**Exercise brief:** Leaving the pictures out, print the lines from the first line of the listing through the line containing "The image size is (1402, 739).", exactly as they read, and no others.

**Entries shown:**
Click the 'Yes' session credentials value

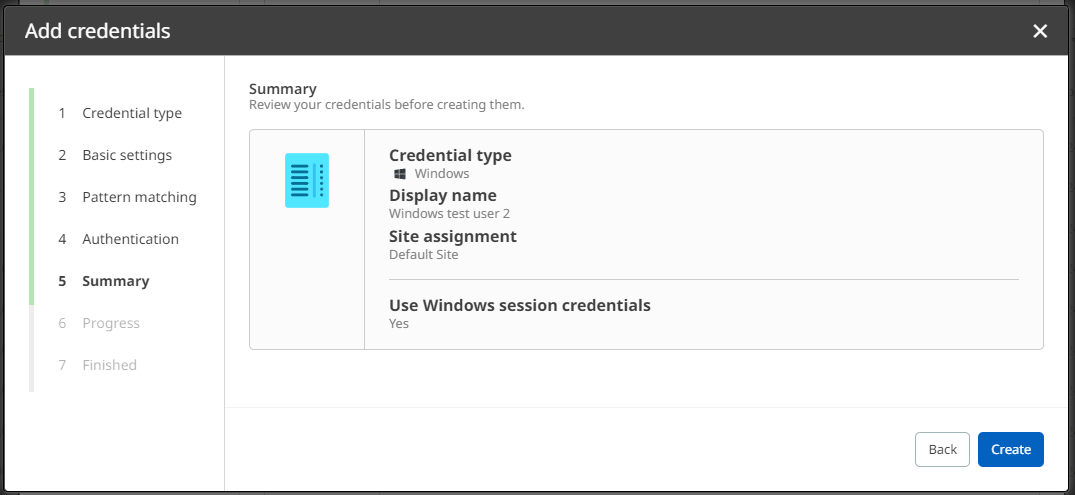point(399,323)
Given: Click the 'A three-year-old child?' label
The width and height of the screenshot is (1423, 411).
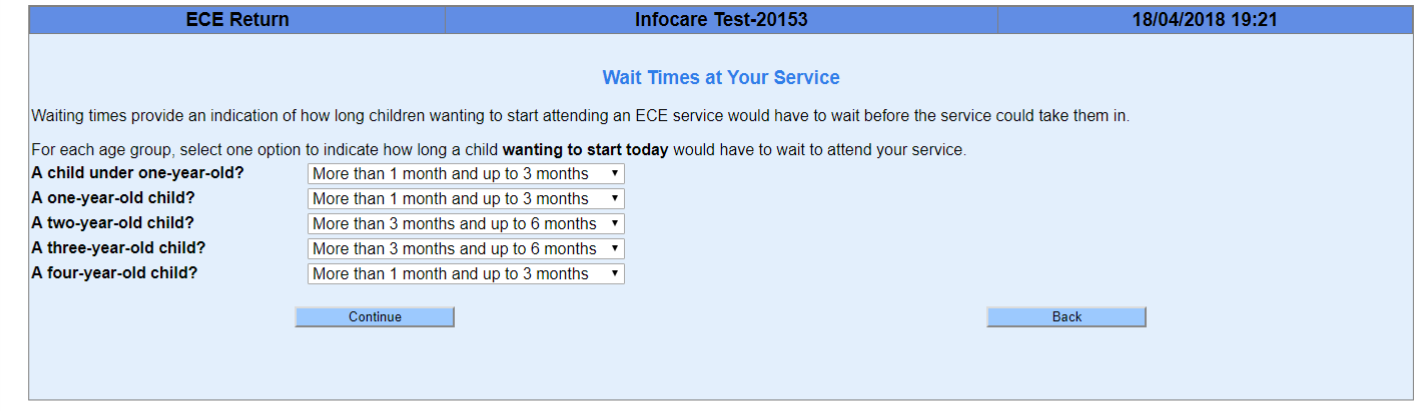Looking at the screenshot, I should pos(118,248).
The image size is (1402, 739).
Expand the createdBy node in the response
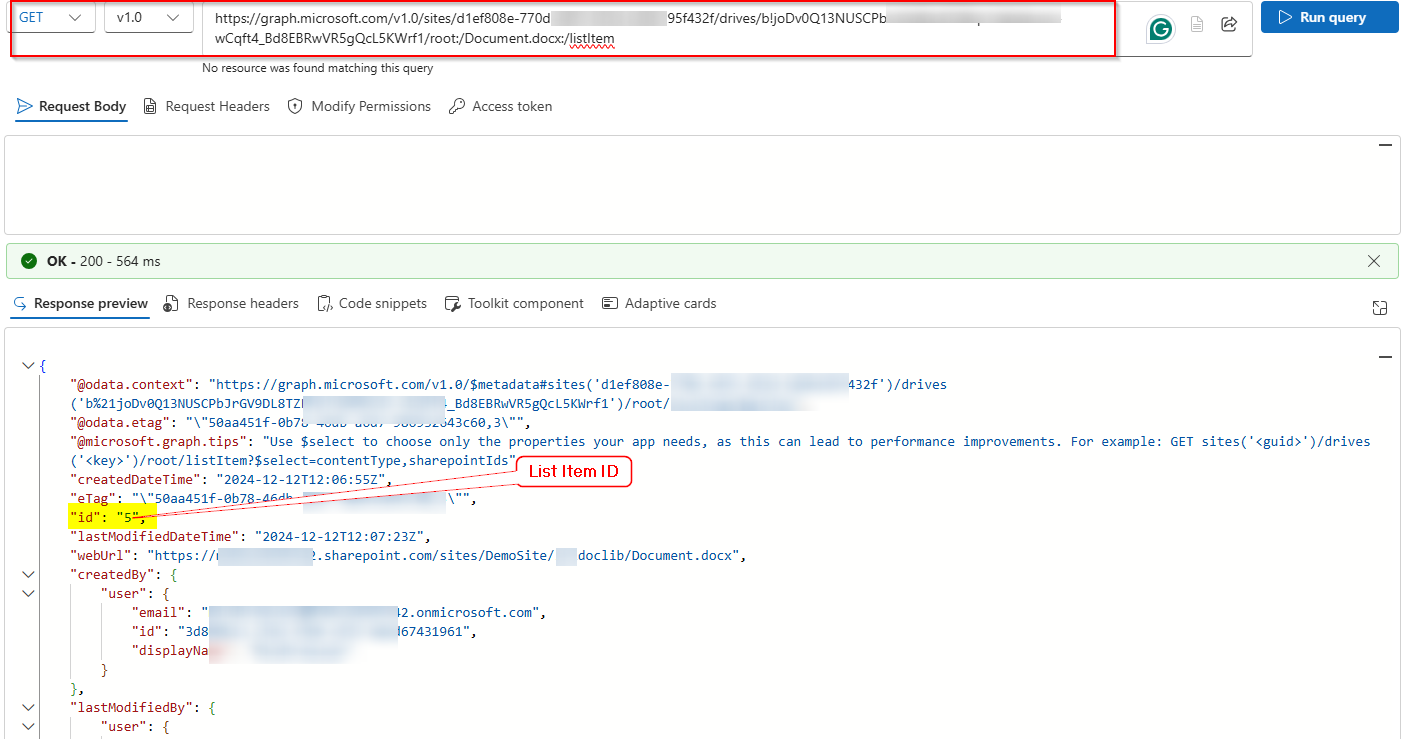pos(28,574)
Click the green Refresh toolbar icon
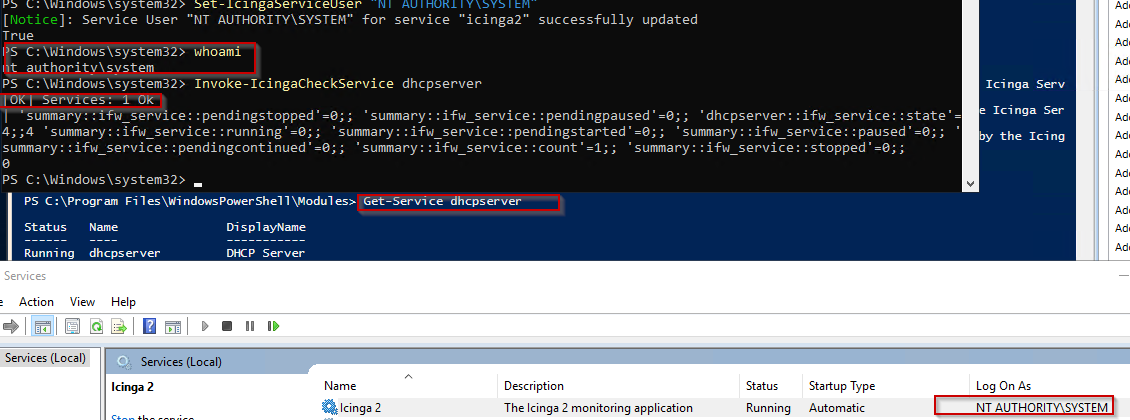Viewport: 1130px width, 420px height. (x=96, y=326)
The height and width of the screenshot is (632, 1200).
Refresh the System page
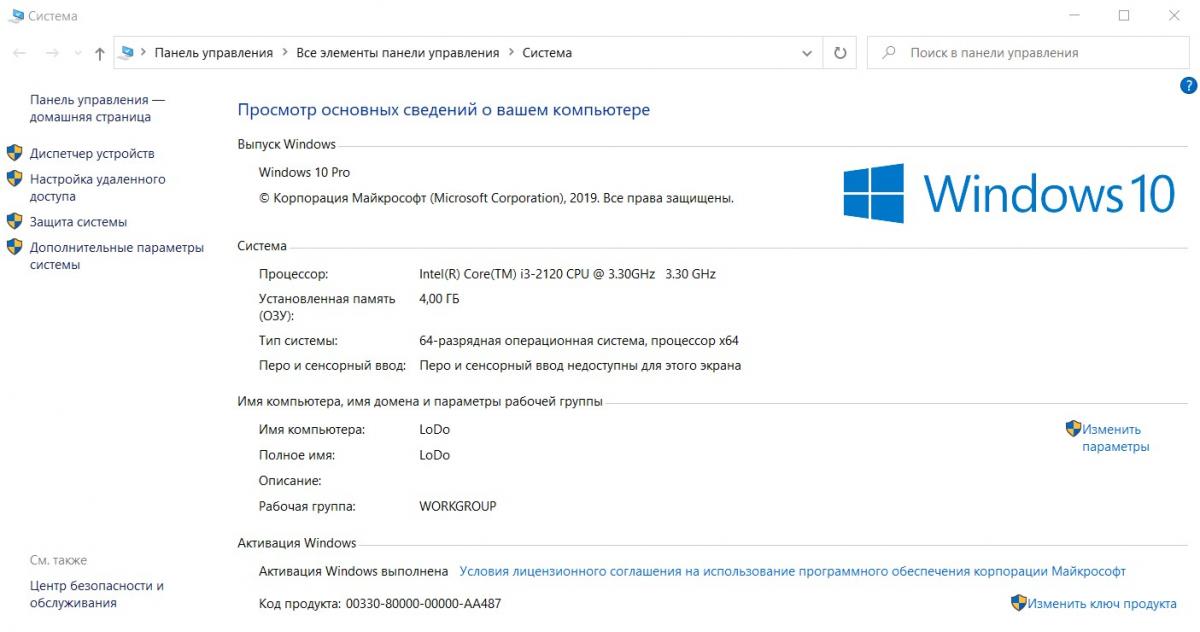(x=840, y=53)
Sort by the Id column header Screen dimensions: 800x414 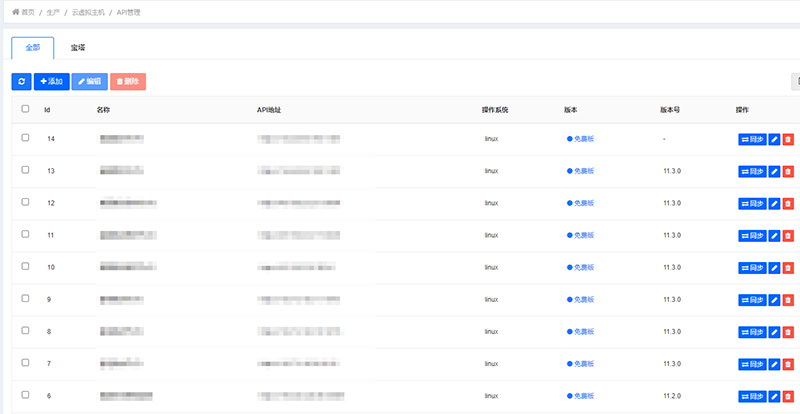[x=47, y=109]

**The completed task:**
Click the 'Yes' session credentials value

point(399,323)
Given: Click the 'A three-year-old child?' label
The width and height of the screenshot is (1423, 411).
Looking at the screenshot, I should pos(118,248).
The image size is (1402, 739).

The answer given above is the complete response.